> [Given problem 1]
Answer these questions about the Ocean environments guide:
(a) How many main components make up an Ocean environment?
(b) What value is MAX_STEPS defined as?
(c) What type must every field in the Log struct be?

> [Source passage]
Creating Ocean environments

This guide shows you how to create custom Ocean environments using PufferLib’s C binding system. You’ll learn the architecture, required components, and best practices for building environments that run at millions of steps per second.

Environment structure

An Ocean environment consists of three main components:

Python wrapper

Handles Gymnasium API and shared memory

C binding

Compiles C code as Python extension

C implementation

Core simulation logic

Directory structure for a new environment:

pufferlib/ocean/myenv/
├── myenv.py          # Python wrapper
├── myenv.h           # C header with types and logic
├── myenv.c           # Main function / demo (optional)
├── binding.c         # Python binding (includes env_binding.h)
└── setup.py          # Build configuration

Step-by-step guide

Define environment types and constants

Create myenv.h with your environment struct and simulation constants:

myenv.h

#pragma once
#include "raylib.h"
#include <math.h>
#include <stdio.h>
#include <stdlib.h>
#include <string.h>

// Constants
#define MAX_STEPS 500

// Log structure - must contain only floats
typedef struct {
    float episode_length;
    float episode_return;
    float n;  // Number of episodes
} Log;

// Environment structure
typedef struct {
    // Required: shared buffers (passed from Python)
    float* observations;
    float* actions;
    float* rewards;
    unsigned char* terminals;
    
    // Required: logging
    Log log;
    
    // Your environment state
    float x;
    float y;
    float target_x;
    float target_y;
    int tick;
    float episode_return;
    
    // Optional: rendering client
    void* client;
} MyEnv;

The Log struct must contain only float fields. PufferLib’s binding code iterates over it as a float array.

Implement core functions

In myenv.h, implement the required environment functions:

myenv.h (continued)

// Required: Reset environment to initial state
void c_reset(MyEnv* env) {
    env->x = ((float)rand() / RAND_MAX) * 10.0f - 5.0f;
    env->y = ((float)rand() / RAND_MAX) * 10.0f - 5.0f;
    env->target_x = ((float)rand() / RAND_MAX) * 10.0f - 5.0f;
    env->target_y = ((float)rand() / RAND_MAX) * 10.0f - 5.0f;
    env->tick = 0;
    env->episode_return = 0.0f;
    
    // Write initial observation
    env->observations[0] = env->x;
    env->observations[1] = env->y;
    env->observations[2] = env->target_x;
    env->observations[3] = env->target_y;
}

// Required: Step environment one timestep
void c_step(MyEnv* env) {
    // Read action from shared buffer
    float dx = env->actions[0];
    float dy = env->actions[1];
    
    // Update state
    env->x += dx * 0.1f;
    env->y += dy * 0.1f;
    env->tick++;
    
    // Compute reward
    float dist = sqrtf(
        (env->x - env->target_x) * (env->x - env->target_x) +
        (env->y - env->target_y) * (env->y - env->target_y)

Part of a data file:
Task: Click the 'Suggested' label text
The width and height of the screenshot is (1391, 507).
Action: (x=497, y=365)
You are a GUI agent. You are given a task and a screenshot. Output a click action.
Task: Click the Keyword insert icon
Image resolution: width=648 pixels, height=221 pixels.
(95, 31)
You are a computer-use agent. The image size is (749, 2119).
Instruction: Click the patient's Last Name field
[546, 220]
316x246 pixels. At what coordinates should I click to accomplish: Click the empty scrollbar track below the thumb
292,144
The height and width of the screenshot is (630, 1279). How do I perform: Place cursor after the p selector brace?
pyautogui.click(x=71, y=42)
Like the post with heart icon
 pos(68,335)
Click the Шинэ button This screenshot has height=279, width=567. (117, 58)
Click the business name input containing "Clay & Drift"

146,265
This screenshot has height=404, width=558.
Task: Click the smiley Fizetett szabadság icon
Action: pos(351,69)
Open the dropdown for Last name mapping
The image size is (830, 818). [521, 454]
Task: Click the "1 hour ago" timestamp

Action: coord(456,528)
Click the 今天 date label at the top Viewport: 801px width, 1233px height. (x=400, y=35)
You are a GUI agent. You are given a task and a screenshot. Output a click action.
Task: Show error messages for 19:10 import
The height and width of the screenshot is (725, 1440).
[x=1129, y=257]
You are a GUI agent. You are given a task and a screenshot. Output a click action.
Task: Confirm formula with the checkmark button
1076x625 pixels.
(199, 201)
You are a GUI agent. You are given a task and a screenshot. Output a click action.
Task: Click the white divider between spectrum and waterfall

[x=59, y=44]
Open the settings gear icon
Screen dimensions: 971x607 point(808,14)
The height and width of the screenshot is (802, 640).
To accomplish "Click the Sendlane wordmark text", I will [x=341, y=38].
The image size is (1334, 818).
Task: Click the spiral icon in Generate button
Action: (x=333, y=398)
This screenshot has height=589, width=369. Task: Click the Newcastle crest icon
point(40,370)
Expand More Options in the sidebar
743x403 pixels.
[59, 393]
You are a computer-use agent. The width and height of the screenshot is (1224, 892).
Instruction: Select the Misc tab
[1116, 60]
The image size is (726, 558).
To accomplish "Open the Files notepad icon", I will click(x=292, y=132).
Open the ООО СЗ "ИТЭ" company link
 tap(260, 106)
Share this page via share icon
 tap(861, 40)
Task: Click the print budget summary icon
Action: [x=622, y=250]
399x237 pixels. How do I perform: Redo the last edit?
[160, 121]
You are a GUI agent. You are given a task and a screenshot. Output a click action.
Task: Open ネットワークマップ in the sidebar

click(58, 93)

> [Given problem 2] Take the rows from the line containing "The image size is (726, 558)." through the end of the rows, and replace "Open" with "Launch". Return only those lines, with everything else unchanged.

> [Task output 1]
(a) Three.
(b) 500.
(c) Float.

> [Task output 2]
The image size is (726, 558).
To accomplish "Launch the Files notepad icon", I will click(x=292, y=132).
Launch the ООО СЗ "ИТЭ" company link
 tap(260, 106)
Share this page via share icon
 tap(861, 40)
Task: Click the print budget summary icon
Action: [x=622, y=250]
399x237 pixels. How do I perform: Redo the last edit?
[160, 121]
You are a GUI agent. You are given a task and a screenshot. Output a click action.
Task: Launch ネットワークマップ in the sidebar

click(58, 93)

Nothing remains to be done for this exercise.